** Given information **

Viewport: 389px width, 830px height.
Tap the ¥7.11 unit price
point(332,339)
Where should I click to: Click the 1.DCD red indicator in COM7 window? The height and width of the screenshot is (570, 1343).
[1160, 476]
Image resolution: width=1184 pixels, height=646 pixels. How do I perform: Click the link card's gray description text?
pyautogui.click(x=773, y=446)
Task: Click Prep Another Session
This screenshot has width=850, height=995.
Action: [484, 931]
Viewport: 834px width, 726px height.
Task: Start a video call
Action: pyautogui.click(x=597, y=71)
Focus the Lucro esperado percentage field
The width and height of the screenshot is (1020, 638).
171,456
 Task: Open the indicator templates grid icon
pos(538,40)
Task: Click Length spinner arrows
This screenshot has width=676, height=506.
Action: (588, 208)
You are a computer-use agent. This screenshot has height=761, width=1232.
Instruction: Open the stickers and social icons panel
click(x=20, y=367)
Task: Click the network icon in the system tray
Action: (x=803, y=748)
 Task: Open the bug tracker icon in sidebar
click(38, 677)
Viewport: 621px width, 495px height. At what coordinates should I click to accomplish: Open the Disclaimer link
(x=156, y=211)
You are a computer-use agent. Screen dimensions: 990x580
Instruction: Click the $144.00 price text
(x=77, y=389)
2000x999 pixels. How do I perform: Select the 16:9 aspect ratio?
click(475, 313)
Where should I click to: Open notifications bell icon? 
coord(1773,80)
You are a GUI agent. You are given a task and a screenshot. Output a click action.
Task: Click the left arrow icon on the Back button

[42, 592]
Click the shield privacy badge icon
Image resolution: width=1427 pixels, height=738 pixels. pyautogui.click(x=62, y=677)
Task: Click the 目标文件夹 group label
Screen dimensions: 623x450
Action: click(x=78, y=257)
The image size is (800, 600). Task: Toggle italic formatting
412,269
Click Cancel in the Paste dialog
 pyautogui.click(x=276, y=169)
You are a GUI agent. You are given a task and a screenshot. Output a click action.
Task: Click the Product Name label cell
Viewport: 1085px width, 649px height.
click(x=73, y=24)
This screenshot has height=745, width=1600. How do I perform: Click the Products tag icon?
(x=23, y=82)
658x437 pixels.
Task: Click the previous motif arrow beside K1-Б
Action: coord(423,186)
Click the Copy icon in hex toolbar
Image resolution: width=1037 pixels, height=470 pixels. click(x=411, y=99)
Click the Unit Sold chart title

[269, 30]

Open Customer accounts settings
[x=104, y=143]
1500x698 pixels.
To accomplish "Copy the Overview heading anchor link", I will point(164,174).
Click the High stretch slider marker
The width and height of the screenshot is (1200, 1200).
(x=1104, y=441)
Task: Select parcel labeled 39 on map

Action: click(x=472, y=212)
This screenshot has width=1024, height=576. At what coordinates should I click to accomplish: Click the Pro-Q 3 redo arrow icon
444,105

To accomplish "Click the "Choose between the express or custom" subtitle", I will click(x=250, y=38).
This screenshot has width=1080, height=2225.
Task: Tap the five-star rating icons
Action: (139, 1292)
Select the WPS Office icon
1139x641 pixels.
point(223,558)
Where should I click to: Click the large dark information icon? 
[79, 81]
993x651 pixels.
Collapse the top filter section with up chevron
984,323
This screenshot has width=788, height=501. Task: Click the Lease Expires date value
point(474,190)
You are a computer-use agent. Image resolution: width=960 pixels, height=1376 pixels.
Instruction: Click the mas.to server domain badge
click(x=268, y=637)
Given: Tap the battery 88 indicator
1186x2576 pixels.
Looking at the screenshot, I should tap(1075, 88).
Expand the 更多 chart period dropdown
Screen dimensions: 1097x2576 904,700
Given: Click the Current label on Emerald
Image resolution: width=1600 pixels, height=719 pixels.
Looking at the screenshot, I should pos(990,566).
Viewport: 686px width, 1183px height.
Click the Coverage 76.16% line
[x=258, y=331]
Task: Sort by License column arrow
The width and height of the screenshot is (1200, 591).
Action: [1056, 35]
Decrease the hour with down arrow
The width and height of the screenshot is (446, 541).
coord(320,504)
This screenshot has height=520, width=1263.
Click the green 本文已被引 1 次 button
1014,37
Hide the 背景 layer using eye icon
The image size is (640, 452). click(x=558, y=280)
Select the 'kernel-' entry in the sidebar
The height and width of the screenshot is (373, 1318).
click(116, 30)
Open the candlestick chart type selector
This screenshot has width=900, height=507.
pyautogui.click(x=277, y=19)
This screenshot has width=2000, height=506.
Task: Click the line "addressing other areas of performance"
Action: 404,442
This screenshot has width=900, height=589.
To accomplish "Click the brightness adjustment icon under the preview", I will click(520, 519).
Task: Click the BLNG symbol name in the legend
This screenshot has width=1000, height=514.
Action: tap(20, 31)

** Your objective **
Line by line, output the data precisely as shown above.

** Answer space **
Viewport: 389px width, 830px height.
Tap the ¥7.11 unit price
point(332,339)
Where should I click to: Click the 1.DCD red indicator in COM7 window? The height and width of the screenshot is (570, 1343).
[1160, 476]
Image resolution: width=1184 pixels, height=646 pixels. How do I perform: Click the link card's gray description text?
pyautogui.click(x=773, y=446)
Task: Click Prep Another Session
This screenshot has width=850, height=995.
Action: [484, 931]
Viewport: 834px width, 726px height.
Task: Start a video call
Action: pyautogui.click(x=597, y=71)
Focus the Lucro esperado percentage field
The width and height of the screenshot is (1020, 638).
171,456
 Task: Open the indicator templates grid icon
pos(538,40)
Task: Click Length spinner arrows
This screenshot has width=676, height=506.
Action: (588, 208)
You are a computer-use agent. This screenshot has height=761, width=1232.
Instruction: Open the stickers and social icons panel
click(x=20, y=367)
Task: Click the network icon in the system tray
Action: (x=803, y=748)
 Task: Open the bug tracker icon in sidebar
click(38, 677)
Viewport: 621px width, 495px height. At what coordinates should I click to accomplish: Open the Disclaimer link
(x=156, y=211)
You are a computer-use agent. Screen dimensions: 990x580
Instruction: Click the $144.00 price text
(x=77, y=389)
2000x999 pixels. How do I perform: Select the 16:9 aspect ratio?
click(475, 313)
Where should I click to: Open notifications bell icon? 
coord(1773,80)
You are a GUI agent. You are given a task and a screenshot. Output a click action.
Task: Click the left arrow icon on the Back button

[42, 592]
Click the shield privacy badge icon
Image resolution: width=1427 pixels, height=738 pixels. pyautogui.click(x=62, y=677)
Task: Click the 目标文件夹 group label
Screen dimensions: 623x450
Action: click(x=78, y=257)
The image size is (800, 600). Task: Toggle italic formatting
412,269
Click Cancel in the Paste dialog
 pyautogui.click(x=276, y=169)
You are a GUI agent. You are given a task and a screenshot. Output a click action.
Task: Click the Product Name label cell
Viewport: 1085px width, 649px height.
click(x=73, y=24)
This screenshot has height=745, width=1600. How do I perform: Click the Products tag icon?
(x=23, y=82)
658x437 pixels.
Task: Click the previous motif arrow beside K1-Б
Action: coord(423,186)
Click the Copy icon in hex toolbar
Image resolution: width=1037 pixels, height=470 pixels. click(x=411, y=99)
Click the Unit Sold chart title

[269, 30]

Open Customer accounts settings
[x=104, y=143]
1500x698 pixels.
To accomplish "Copy the Overview heading anchor link", I will point(164,174).
Click the High stretch slider marker
The width and height of the screenshot is (1200, 1200).
(x=1104, y=441)
Task: Select parcel labeled 39 on map

Action: click(x=472, y=212)
This screenshot has width=1024, height=576. At what coordinates should I click to accomplish: Click the Pro-Q 3 redo arrow icon
444,105

To accomplish "Click the "Choose between the express or custom" subtitle", I will click(x=250, y=38).
This screenshot has width=1080, height=2225.
Task: Tap the five-star rating icons
Action: (139, 1292)
Select the WPS Office icon
1139x641 pixels.
point(223,558)
Where should I click to: Click the large dark information icon? 
[79, 81]
993x651 pixels.
Collapse the top filter section with up chevron
984,323
This screenshot has width=788, height=501. Task: Click the Lease Expires date value
point(474,190)
You are a computer-use agent. Image resolution: width=960 pixels, height=1376 pixels.
Instruction: Click the mas.to server domain badge
click(x=268, y=637)
Given: Tap the battery 88 indicator
1186x2576 pixels.
Looking at the screenshot, I should tap(1075, 88).
Expand the 更多 chart period dropdown
Screen dimensions: 1097x2576 904,700
Given: Click the Current label on Emerald
Image resolution: width=1600 pixels, height=719 pixels.
Looking at the screenshot, I should pos(990,566).
Viewport: 686px width, 1183px height.
Click the Coverage 76.16% line
[x=258, y=331]
Task: Sort by License column arrow
The width and height of the screenshot is (1200, 591).
Action: [1056, 35]
Decrease the hour with down arrow
The width and height of the screenshot is (446, 541).
coord(320,504)
This screenshot has height=520, width=1263.
Click the green 本文已被引 1 次 button
1014,37
Hide the 背景 layer using eye icon
The image size is (640, 452). click(x=558, y=280)
Select the 'kernel-' entry in the sidebar
The height and width of the screenshot is (373, 1318).
click(116, 30)
Open the candlestick chart type selector
This screenshot has width=900, height=507.
pyautogui.click(x=277, y=19)
This screenshot has width=2000, height=506.
Task: Click the line "addressing other areas of performance"
Action: 404,442
This screenshot has width=900, height=589.
To accomplish "Click the brightness adjustment icon under the preview", I will click(520, 519).
Task: Click the BLNG symbol name in the legend
This screenshot has width=1000, height=514.
Action: tap(20, 31)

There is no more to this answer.